Close
Free HTML5 Bootstrap Template

About Me

Mihwa Han

Data Lover

I am a data scientist with a background in astrophysics and mathematics, and I am an explorer at heart. I am currently a Data Science Fellow at Insight Data Science

Categories

Image
CNN

Deep Learning in the Weeds

January 17th, 2018

Can we distinguish a weed from a crop seedling? Many weeds and crop seedlings look similar, so sometimes it can be hard to differentiate the two. Although they look alike when they are young, they will eventually grow into totally different plants. This challenge presents itself in many real-world situations. For example, Charlock is an agricultural weed and an invasive species in some areas outside its native range, while Shepherds Purse, considered an herbal medicine, has seedlings of very similar shape to Charlock (See Fig1). Thus, farmers need to differentiate each type of seedling to successfully cultivate without damaging their plants.
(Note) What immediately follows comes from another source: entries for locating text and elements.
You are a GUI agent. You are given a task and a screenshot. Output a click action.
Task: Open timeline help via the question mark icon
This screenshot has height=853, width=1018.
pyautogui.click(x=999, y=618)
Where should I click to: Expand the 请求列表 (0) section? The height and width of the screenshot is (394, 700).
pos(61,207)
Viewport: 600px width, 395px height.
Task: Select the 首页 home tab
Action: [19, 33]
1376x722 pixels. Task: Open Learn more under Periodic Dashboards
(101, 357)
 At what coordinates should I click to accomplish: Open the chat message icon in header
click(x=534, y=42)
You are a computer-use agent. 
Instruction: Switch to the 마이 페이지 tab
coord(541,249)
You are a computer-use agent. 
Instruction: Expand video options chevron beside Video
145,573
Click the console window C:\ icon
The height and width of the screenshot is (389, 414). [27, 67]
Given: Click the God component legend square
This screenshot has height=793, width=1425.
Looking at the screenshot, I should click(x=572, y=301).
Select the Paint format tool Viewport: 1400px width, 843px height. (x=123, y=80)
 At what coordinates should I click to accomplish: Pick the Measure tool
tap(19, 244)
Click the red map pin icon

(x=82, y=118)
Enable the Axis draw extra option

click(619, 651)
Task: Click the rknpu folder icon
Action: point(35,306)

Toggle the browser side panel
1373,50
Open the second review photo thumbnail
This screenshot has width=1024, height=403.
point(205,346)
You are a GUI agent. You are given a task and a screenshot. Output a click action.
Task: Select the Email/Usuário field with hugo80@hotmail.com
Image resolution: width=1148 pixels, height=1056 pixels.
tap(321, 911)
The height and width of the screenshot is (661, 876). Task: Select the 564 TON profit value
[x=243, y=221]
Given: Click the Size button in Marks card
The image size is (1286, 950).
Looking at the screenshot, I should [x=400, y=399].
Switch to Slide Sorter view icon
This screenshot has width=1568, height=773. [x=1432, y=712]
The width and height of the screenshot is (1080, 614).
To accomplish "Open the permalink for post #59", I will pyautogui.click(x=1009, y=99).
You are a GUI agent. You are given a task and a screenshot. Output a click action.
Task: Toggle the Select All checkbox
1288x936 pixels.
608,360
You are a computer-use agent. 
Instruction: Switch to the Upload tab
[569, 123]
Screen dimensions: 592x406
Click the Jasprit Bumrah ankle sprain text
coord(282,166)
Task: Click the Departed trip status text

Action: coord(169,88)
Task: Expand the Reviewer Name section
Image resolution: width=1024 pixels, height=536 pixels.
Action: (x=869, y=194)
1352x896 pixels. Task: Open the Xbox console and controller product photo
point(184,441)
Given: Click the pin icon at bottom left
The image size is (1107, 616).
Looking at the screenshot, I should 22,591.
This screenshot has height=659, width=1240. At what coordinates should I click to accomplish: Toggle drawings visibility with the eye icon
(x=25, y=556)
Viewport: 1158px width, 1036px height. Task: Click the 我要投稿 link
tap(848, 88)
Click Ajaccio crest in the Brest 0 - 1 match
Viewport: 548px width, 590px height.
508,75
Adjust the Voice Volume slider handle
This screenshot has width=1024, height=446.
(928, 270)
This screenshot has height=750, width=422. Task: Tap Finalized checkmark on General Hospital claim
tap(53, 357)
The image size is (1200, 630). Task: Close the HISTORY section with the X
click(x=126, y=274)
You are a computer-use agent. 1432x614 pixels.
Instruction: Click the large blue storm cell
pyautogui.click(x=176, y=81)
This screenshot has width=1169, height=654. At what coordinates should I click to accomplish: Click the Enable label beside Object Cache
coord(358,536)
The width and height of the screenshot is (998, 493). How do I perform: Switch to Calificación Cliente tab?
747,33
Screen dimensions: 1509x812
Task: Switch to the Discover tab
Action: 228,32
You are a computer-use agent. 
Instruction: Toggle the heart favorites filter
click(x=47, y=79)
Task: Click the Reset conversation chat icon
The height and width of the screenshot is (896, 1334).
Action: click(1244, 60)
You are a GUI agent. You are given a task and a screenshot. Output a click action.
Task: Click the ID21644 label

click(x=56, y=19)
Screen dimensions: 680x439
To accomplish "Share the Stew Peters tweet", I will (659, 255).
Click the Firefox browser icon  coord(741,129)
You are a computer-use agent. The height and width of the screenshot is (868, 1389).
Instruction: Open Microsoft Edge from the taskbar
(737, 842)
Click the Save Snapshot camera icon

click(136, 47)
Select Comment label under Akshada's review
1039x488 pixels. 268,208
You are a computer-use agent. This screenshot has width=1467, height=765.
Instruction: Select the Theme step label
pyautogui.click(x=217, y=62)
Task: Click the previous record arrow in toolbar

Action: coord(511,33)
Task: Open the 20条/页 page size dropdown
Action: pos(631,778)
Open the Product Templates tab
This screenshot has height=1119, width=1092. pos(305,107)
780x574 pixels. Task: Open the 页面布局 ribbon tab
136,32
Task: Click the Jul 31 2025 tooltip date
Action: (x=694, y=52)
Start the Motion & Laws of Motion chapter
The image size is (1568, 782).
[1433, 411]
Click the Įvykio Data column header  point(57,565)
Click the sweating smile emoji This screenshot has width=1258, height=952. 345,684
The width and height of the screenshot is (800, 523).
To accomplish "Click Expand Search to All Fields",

The goal of this project is to build a model to effectively classify several species of seedlings. This is based on a Kaggle project called “Plant Seedlings Classification” (https://www.kaggle.com/c/plant-seedlings-classification). The dataset contains 4,750 training images and 794 test images, each of which belongs to one of twelve species at several different growth stages. I aim to train several deep learning models using Python/Keras, and test how accurately they can estimate the correct species.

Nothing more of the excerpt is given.